Maple Leaf profit beats as meat products margins improve
(Reuters) - Canadian pork processor Maple Leaf Foods Inc MFI.TO posted a better-than-expected fourth-quarter profit as margins in its prepared meats business improved.
Adjusted operating profit in the meat products group, which includes brands such as Schneiders and the company's namesake Maple Leaf brand, was C$54.6 million, compared with a year-ago loss of C$19.1 million.
The Mississauga, Canada-based company said margins at the business were helped partly by lower operating costs in its new prepared meat plants and pricing.

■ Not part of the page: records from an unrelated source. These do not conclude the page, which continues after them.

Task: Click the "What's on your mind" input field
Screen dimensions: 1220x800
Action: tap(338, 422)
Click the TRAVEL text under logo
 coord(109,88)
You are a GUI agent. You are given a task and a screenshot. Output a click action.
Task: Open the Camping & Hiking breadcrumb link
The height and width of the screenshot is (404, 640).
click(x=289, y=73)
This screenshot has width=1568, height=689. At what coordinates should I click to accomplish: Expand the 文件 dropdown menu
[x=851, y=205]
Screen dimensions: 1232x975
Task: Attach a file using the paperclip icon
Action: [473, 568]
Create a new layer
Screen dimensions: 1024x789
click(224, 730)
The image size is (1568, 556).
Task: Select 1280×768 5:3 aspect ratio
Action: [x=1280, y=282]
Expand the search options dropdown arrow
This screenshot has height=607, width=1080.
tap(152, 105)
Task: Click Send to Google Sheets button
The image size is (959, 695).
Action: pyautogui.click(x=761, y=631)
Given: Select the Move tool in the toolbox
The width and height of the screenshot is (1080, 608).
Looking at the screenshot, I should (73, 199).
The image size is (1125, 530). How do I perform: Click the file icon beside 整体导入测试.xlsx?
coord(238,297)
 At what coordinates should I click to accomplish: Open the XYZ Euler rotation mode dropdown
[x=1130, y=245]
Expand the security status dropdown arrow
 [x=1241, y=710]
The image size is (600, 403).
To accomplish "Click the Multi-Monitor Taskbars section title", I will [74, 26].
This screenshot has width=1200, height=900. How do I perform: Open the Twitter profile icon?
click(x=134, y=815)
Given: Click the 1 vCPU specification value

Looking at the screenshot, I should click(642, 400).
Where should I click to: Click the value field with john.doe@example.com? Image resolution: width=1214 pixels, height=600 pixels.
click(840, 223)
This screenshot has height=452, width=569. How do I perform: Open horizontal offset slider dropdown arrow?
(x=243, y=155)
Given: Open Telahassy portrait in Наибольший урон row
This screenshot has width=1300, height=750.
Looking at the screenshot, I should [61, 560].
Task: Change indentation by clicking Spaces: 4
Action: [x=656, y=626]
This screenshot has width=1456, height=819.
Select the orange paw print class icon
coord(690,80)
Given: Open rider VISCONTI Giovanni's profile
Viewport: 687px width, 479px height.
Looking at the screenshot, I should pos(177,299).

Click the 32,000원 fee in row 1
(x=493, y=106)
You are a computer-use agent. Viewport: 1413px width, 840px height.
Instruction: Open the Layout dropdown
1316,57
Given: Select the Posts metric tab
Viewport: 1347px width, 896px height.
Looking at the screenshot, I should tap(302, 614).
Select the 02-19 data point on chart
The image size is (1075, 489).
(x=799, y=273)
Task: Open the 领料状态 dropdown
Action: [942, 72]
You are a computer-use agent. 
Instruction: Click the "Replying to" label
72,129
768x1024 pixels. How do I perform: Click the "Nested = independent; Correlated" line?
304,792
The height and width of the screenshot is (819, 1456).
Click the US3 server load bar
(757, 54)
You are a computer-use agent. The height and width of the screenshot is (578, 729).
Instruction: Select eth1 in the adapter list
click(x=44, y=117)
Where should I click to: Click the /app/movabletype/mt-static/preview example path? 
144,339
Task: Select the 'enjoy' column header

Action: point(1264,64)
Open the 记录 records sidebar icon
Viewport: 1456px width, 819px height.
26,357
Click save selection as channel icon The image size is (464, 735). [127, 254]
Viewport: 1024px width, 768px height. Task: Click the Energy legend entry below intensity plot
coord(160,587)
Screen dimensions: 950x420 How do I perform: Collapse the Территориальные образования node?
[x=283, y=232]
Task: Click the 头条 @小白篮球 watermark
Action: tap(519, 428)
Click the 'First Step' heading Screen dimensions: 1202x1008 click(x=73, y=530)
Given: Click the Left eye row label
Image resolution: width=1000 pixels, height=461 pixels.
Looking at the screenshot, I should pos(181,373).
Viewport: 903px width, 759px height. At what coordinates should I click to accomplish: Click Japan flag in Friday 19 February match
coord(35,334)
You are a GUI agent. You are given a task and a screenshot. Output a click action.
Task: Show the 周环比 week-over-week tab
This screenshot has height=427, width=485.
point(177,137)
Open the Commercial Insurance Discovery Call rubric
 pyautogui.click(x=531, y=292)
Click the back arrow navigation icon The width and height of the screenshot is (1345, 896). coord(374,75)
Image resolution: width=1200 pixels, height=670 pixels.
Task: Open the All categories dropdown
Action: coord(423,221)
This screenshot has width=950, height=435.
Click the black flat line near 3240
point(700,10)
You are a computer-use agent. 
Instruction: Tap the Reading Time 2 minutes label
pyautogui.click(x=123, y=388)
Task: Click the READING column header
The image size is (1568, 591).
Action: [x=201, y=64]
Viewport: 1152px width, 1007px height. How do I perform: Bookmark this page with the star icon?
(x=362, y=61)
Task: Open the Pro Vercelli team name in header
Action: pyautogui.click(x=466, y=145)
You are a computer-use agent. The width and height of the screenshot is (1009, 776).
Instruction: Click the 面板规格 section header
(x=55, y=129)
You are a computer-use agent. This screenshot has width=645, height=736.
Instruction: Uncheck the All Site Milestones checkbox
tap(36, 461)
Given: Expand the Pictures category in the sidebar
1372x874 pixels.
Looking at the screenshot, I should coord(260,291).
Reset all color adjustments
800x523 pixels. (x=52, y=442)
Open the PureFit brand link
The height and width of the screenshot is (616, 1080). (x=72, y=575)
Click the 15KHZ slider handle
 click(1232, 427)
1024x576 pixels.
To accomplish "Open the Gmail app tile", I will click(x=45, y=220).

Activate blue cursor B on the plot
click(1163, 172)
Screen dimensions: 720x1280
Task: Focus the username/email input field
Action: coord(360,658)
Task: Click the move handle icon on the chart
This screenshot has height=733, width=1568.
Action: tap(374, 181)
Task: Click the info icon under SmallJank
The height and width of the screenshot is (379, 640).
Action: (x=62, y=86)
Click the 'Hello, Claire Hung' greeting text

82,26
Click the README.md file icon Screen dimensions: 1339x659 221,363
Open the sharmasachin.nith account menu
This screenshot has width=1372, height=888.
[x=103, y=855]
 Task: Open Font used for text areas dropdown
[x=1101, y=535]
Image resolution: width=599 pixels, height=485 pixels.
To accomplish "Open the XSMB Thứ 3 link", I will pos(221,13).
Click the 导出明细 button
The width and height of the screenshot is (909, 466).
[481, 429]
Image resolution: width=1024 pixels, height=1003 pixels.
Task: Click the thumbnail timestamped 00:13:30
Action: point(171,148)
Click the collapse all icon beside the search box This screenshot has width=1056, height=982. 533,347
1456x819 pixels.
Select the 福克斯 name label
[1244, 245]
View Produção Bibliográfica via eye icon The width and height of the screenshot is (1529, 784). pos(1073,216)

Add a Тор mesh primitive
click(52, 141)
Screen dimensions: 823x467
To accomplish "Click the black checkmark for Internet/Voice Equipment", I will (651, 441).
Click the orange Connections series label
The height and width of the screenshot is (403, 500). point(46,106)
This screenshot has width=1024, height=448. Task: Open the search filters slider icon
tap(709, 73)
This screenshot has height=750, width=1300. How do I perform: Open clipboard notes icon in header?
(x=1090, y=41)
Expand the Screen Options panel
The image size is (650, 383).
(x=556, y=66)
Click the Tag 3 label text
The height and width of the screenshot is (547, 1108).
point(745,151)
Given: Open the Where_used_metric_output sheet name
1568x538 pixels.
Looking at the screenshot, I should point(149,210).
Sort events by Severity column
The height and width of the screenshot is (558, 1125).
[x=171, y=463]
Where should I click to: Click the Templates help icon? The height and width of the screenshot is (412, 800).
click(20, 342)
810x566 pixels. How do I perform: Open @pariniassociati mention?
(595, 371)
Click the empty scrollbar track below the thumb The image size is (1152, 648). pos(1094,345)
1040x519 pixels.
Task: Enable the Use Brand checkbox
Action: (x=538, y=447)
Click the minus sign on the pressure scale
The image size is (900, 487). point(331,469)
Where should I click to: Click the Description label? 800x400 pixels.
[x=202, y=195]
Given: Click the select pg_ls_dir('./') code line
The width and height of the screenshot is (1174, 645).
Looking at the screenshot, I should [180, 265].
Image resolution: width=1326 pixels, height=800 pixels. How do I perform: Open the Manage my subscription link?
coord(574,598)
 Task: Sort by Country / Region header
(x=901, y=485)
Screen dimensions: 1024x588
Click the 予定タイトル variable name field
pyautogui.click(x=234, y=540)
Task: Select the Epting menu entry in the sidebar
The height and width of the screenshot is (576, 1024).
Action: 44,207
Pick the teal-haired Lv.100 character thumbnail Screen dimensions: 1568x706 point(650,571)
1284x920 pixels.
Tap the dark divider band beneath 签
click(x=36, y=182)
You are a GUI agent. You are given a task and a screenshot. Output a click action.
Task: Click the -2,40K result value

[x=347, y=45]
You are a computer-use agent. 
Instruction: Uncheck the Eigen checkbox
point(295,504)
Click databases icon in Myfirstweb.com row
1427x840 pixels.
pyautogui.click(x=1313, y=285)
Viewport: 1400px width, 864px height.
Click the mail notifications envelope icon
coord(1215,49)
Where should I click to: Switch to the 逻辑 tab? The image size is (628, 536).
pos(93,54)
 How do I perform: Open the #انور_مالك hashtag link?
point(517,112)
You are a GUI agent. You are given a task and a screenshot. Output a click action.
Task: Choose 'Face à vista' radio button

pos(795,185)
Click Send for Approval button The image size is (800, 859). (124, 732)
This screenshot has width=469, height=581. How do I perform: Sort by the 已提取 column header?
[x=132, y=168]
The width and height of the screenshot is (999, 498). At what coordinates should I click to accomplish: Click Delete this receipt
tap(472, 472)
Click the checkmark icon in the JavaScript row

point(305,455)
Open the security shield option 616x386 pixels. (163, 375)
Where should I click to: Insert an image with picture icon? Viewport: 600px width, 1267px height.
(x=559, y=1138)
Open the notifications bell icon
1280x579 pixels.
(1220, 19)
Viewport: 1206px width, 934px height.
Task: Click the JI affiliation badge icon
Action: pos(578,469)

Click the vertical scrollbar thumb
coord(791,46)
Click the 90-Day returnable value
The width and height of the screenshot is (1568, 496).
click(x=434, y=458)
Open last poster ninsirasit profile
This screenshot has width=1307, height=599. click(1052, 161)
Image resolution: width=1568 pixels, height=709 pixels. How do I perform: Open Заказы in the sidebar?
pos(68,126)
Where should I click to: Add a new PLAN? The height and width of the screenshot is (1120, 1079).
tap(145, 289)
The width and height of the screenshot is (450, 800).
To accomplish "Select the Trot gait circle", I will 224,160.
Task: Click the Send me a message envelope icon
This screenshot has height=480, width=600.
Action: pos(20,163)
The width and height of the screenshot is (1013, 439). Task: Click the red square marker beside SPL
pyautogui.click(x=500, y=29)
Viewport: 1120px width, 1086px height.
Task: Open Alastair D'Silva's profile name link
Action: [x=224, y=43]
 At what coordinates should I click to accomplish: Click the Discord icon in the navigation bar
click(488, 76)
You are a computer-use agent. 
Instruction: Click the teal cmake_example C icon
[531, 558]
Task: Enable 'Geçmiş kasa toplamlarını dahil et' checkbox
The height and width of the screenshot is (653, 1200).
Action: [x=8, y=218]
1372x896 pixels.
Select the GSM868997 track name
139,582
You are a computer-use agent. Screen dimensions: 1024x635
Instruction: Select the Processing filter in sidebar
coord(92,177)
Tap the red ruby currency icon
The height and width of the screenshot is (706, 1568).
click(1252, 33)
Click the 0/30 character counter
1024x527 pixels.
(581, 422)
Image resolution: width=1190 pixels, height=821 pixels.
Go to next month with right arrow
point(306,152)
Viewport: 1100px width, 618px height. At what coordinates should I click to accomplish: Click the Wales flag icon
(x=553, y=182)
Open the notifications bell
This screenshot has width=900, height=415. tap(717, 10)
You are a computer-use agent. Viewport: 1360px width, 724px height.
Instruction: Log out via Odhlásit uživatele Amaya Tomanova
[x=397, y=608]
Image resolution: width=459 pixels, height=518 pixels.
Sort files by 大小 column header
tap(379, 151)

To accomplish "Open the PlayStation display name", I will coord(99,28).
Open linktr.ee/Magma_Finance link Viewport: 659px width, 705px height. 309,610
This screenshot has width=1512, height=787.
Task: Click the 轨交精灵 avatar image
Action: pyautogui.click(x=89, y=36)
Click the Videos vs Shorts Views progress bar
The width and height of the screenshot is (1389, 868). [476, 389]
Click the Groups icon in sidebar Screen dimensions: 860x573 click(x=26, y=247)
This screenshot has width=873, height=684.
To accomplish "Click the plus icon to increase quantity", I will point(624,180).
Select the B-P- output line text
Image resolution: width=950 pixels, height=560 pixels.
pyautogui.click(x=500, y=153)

Maple Leaf, which recently completed a restructuring program started in 2010 to boost earnings by shutting or modernizing factories, raised its quarterly dividend by 1 Canadian cent per share to 9 Canadian cents per share.
Excluding items, Maple Leaf earned 25 Canadian cents per share, beating the average analyst estimate of 21 Canadian cents, according to Thomson Reuters I/B/E/S.
Net profit was C$33.3 million ($24.6 million), or 24 Canadian cents per share, for the fourth quarter ended Dec. 31, versus a net loss of C$28.2 million, or 20 Canadian cents per share, a year earlier.
Revenue rose nearly 10 percent to C$873.1 million in the latest quarter.